Ces divulgations ont déclenché des réactions hostiles de la Turquie et de la Russie.
L'ambassadeur britannique à Ankara a été convoqué au ministère des Affaires étrangères turc pour ce qui a été décrit comme une « réaction furieuse. » Une déclaration officielle a affirmé, « Les allégations du Guardian sont très inquiétantes […] si ces allégations sont avérées, ce serait scandaleux pour le Royaume-Uni. À une époque où la coopération internationale dépend de la confiance mutuelle, du respect et de la transparence, de tels comportements de la part d'un pays allié sont inacceptables. »
Un porte-parole du Russe Medvedev s'est refusé à tout commentaire. Mais le sénateur Igor Morozov a déclaré que ces révélations accroîtraient la méfiance entre les États-Unis et la Russie.
« 2009 était l'année où l'on a annoncé la "remise à zéro" des relations entre la Russie et l'Amérique, » a-t-il dit. « en même temps, les services secrets américains écoutaient les appels téléphoniques de Dmitry Medvedev. Dans cette situation, comment pouvons-nous faire confiance aux annonces actuelles de Barack Obama disant qu'il veut une nouvelle "remise à zéro" ? Est-ce que les services secrets américains ne vont pas commencer à espionner Vladimir Poutine, au lieu de corriger leur comportement ? »
Les responsables britanniques ont refusé de commenter ces révélations, mais ils ont ajouté leur poids aux efforts américains pour traquer Snowden, prévenant les transporteurs aériens de ne pas lui permettre d'embarquer sur des vols à destination du Royaume-Uni. L'Associated Press a fait savoir que le ministère de l'Intérieur avait publié une alerte, avec la photographie de Snowden et les détails de son passeport, ainsi que l'avertissement que « Si cet individu tente de se rendre au Royaume-Uni : les transporteurs doivent refuser l'embarquement. »

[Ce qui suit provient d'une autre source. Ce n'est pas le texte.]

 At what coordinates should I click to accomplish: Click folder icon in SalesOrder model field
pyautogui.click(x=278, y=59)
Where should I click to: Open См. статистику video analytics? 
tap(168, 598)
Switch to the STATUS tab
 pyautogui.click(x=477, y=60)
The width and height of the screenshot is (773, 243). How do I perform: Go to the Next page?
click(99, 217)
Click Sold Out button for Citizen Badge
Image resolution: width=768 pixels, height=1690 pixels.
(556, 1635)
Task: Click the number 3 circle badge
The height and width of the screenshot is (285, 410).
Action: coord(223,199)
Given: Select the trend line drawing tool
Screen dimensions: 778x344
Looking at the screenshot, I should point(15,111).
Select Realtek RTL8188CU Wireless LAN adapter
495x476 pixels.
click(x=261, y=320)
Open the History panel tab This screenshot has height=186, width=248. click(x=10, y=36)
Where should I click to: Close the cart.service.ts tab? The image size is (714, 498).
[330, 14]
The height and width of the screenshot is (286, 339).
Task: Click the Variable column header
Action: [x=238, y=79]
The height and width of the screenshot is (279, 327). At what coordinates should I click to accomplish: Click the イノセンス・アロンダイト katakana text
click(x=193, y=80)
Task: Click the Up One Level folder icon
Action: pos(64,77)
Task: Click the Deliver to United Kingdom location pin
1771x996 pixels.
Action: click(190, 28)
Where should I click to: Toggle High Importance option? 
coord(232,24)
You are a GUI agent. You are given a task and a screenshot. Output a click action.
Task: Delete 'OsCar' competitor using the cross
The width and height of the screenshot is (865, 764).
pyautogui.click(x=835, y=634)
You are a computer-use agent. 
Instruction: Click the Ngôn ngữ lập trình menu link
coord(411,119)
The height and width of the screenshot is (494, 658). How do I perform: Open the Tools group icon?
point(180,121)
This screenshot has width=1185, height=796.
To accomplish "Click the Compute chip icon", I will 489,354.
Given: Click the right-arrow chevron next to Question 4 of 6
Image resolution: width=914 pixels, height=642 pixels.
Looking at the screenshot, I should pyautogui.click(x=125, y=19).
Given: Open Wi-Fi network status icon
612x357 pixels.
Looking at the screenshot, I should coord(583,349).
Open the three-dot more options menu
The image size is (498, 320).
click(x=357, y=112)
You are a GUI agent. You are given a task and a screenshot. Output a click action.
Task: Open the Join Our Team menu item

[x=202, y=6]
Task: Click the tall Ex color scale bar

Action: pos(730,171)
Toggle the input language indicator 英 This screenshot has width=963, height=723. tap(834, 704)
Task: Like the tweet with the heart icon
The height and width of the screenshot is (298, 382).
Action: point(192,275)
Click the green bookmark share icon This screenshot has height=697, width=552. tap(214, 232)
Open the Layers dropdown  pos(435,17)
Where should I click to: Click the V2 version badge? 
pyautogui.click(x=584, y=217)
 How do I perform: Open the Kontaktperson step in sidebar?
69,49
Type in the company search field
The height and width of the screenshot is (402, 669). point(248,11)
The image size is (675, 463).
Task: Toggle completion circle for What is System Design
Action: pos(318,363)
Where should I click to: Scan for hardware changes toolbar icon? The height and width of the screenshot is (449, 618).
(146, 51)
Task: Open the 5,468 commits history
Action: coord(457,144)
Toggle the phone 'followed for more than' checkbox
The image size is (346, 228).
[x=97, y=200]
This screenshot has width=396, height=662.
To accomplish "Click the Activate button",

Il est très improbable que Snowden veuille entrer au Royaume-Uni, qui continue à vouloir extrader le fondateur de WikiLeaks, Julian Assange, vers la Suède, le forçant à demander l'asile à l'ambassade équatorienne de Londres. Assange s'est opposé à son extradition vers la Suède parce qu'il serait alors envoyé aux États-Unis, où il a été qualifié de traître et de criminel pour avoir publié des documents classifiés révélant les conspirations internationales de Washington. Le soldat américain Bradley Manning passe actuellement devant une cour martiale, accusé d'avoir transmis ces fichiers à WikiLeaks et risque une éventuelle peine de prison à vie, voire la peine de mort.
Lundi, le ministre équatorien Ricardo Patino a dit que l'ambassade continuerait à donner l'asile à Assange. Les propositions d'autoriser Assange à se rendre en Équateur auraient été rejetées durant des négociations entre Patino et son homologue britannique William Hague.